(Pixel coordinate grounding data)
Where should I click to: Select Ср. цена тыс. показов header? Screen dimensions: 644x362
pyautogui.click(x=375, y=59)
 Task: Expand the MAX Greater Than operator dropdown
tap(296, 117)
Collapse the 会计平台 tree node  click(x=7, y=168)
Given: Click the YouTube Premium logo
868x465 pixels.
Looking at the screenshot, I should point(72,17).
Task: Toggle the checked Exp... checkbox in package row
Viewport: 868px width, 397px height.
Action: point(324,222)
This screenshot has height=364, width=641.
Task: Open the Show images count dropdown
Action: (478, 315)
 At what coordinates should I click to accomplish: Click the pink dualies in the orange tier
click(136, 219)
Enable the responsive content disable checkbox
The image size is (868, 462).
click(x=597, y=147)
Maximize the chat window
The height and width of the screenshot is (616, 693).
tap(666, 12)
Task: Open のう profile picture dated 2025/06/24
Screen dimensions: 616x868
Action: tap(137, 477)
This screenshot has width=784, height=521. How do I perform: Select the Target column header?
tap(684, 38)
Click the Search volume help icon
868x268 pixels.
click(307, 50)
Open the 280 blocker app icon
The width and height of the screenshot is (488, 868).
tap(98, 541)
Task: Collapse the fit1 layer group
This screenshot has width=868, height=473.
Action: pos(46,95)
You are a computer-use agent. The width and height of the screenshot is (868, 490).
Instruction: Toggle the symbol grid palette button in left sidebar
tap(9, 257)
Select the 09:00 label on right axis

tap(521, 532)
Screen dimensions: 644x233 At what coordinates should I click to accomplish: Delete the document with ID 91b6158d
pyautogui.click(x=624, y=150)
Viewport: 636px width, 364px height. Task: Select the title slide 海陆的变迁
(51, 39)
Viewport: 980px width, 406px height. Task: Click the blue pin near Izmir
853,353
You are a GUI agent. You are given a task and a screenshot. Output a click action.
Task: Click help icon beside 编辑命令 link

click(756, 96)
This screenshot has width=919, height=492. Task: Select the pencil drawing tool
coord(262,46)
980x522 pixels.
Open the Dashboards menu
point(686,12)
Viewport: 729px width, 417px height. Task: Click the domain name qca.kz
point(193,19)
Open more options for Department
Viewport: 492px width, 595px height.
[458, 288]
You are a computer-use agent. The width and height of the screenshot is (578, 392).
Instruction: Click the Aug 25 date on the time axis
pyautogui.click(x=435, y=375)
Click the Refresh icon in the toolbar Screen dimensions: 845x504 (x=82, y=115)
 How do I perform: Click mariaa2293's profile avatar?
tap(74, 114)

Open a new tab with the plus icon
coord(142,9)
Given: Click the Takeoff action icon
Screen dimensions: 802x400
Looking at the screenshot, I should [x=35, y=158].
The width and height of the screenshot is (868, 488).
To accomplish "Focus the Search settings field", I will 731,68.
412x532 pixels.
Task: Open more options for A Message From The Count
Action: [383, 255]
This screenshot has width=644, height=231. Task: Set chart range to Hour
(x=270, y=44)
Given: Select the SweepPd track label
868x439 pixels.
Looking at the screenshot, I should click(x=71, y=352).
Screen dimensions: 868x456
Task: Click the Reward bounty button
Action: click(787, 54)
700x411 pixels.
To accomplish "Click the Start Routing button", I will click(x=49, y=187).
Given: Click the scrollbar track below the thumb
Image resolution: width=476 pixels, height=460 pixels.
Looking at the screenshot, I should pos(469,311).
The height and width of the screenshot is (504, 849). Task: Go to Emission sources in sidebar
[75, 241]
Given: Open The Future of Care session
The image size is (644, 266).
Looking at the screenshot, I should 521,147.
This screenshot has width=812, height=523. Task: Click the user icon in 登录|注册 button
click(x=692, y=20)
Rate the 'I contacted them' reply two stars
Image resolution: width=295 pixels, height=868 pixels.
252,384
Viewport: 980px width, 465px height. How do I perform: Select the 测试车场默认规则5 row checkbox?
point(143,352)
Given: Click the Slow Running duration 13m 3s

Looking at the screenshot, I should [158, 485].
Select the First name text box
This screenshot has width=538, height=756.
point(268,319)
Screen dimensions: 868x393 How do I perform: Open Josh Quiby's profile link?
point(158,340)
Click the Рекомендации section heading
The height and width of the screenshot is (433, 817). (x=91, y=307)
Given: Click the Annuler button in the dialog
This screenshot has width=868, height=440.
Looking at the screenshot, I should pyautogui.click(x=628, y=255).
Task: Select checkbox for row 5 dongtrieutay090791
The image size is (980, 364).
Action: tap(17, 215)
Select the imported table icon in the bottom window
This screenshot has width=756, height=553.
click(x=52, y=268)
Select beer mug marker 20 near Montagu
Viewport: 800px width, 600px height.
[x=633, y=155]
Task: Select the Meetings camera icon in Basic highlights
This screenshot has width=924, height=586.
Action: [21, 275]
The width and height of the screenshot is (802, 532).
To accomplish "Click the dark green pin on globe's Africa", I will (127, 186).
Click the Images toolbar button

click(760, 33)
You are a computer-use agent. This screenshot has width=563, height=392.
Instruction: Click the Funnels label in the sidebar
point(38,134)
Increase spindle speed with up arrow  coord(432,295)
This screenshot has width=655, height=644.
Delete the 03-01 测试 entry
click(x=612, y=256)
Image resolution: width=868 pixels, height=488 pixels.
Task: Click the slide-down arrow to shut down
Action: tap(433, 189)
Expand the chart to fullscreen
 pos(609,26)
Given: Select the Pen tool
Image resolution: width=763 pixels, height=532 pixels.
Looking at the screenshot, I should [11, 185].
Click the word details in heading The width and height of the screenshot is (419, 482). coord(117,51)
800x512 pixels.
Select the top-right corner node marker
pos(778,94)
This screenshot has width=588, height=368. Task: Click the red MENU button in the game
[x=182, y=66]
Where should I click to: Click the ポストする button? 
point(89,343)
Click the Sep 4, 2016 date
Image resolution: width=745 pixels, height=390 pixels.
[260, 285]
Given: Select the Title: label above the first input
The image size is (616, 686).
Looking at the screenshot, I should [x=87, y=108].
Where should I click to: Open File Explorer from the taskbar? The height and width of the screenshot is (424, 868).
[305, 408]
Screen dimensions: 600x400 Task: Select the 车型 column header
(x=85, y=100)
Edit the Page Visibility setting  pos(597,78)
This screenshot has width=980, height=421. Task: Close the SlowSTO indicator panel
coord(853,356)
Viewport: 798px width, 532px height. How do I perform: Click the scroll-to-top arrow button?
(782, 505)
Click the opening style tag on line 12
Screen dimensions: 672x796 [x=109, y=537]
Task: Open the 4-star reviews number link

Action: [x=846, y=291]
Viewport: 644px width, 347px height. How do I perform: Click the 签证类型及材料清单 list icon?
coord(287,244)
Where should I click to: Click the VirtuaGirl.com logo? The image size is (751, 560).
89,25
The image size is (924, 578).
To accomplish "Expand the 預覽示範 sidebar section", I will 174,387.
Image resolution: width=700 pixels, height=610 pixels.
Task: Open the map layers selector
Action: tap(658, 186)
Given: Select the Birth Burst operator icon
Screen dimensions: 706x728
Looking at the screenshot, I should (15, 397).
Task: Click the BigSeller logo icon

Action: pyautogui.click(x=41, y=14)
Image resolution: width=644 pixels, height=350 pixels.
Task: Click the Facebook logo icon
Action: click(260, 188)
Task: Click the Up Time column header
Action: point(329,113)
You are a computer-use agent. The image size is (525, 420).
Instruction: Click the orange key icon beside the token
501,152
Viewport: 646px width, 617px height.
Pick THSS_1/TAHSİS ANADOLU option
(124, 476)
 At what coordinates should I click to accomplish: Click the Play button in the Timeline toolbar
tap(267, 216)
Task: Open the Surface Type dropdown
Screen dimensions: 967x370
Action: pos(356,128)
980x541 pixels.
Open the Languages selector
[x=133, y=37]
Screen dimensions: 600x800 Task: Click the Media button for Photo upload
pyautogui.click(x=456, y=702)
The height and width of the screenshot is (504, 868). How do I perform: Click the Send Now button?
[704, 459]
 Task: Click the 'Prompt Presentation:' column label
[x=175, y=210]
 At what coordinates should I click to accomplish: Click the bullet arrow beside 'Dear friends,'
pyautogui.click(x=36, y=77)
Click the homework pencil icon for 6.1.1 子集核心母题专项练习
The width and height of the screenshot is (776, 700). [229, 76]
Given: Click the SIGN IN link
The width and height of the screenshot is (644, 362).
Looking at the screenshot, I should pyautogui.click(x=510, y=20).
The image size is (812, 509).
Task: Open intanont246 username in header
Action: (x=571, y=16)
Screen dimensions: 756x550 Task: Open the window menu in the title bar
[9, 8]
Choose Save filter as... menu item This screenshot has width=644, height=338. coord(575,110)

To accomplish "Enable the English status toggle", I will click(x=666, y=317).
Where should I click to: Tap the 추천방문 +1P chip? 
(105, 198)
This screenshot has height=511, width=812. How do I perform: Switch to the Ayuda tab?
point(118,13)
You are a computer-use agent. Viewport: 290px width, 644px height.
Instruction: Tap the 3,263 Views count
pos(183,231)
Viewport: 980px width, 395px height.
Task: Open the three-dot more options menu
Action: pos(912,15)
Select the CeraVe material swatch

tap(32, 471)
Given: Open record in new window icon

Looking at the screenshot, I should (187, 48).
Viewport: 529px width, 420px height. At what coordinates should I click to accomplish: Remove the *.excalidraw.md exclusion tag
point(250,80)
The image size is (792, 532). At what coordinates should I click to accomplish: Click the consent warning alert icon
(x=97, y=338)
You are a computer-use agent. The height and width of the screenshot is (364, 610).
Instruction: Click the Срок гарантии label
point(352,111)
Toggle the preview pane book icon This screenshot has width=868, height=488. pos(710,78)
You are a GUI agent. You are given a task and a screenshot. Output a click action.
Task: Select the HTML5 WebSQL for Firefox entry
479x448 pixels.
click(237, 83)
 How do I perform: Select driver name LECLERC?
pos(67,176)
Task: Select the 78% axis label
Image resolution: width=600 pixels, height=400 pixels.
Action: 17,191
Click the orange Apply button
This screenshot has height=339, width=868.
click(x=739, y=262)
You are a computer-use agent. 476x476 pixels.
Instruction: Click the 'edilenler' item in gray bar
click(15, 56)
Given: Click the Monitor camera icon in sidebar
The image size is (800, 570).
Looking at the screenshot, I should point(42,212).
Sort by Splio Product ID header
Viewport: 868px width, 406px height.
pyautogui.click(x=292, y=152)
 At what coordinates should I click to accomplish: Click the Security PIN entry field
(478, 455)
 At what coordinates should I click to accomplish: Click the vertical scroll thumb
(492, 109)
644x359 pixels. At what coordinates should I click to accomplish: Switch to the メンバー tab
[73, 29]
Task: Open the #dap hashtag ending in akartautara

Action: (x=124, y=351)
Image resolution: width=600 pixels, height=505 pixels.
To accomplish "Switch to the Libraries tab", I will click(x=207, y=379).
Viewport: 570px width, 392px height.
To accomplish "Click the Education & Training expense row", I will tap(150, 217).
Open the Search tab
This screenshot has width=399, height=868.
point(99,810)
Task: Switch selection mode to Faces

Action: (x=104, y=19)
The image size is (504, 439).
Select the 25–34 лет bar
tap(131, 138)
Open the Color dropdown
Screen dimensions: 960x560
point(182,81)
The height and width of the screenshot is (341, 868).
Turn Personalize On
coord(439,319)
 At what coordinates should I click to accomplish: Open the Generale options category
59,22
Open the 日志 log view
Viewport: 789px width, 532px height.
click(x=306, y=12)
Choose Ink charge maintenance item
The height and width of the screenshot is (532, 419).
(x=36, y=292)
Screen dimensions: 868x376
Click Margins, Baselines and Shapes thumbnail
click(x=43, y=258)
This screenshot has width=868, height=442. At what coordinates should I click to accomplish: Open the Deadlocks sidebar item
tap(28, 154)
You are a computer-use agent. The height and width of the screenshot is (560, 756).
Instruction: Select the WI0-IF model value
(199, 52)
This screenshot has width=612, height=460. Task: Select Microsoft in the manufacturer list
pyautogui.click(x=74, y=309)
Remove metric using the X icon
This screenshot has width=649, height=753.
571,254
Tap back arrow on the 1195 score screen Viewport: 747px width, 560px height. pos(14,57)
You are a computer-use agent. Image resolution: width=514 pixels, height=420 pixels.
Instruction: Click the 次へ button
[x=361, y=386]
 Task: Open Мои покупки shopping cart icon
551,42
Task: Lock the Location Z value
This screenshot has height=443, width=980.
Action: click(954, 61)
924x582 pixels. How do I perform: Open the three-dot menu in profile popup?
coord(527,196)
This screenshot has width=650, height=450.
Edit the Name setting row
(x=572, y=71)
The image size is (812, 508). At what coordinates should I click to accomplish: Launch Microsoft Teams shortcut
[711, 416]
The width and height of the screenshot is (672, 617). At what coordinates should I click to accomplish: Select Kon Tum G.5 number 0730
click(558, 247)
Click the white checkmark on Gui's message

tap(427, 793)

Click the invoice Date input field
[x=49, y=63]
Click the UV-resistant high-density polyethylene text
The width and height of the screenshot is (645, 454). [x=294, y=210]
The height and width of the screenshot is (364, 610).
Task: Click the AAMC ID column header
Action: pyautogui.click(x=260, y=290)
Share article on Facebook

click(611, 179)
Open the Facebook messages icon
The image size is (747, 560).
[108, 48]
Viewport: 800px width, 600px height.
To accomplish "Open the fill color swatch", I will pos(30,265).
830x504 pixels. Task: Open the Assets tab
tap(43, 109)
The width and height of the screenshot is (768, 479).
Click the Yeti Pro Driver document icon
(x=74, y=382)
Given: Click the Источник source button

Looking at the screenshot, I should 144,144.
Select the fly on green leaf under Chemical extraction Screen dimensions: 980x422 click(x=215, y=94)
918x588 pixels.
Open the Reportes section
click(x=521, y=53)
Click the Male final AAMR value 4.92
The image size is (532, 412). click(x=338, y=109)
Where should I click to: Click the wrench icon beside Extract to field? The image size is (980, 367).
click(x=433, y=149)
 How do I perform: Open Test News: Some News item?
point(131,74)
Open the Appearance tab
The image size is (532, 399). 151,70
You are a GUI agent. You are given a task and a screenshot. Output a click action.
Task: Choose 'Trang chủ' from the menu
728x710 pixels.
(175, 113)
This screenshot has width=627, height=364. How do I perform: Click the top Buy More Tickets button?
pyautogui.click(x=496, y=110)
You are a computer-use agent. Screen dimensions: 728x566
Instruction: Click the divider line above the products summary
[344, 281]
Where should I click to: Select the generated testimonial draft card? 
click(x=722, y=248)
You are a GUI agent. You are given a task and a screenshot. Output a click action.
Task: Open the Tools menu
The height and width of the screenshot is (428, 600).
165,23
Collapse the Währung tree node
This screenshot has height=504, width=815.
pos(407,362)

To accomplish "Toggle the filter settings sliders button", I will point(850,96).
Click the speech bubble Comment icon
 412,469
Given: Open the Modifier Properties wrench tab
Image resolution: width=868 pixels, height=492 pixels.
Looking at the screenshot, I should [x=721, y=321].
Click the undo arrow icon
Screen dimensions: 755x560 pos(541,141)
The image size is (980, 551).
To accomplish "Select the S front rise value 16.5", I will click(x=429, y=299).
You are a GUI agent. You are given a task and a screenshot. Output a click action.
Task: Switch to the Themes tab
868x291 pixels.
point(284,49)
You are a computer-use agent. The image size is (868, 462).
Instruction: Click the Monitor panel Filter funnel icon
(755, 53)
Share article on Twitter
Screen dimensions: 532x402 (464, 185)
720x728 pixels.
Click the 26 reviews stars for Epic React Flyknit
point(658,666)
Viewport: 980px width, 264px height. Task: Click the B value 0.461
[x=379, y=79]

**Task prompt:**
Look through the entries above. Extract each line with the word "tree".

**Exercise answer:**
Collapse the 会计平台 tree node  click(x=7, y=168)
Collapse the Währung tree node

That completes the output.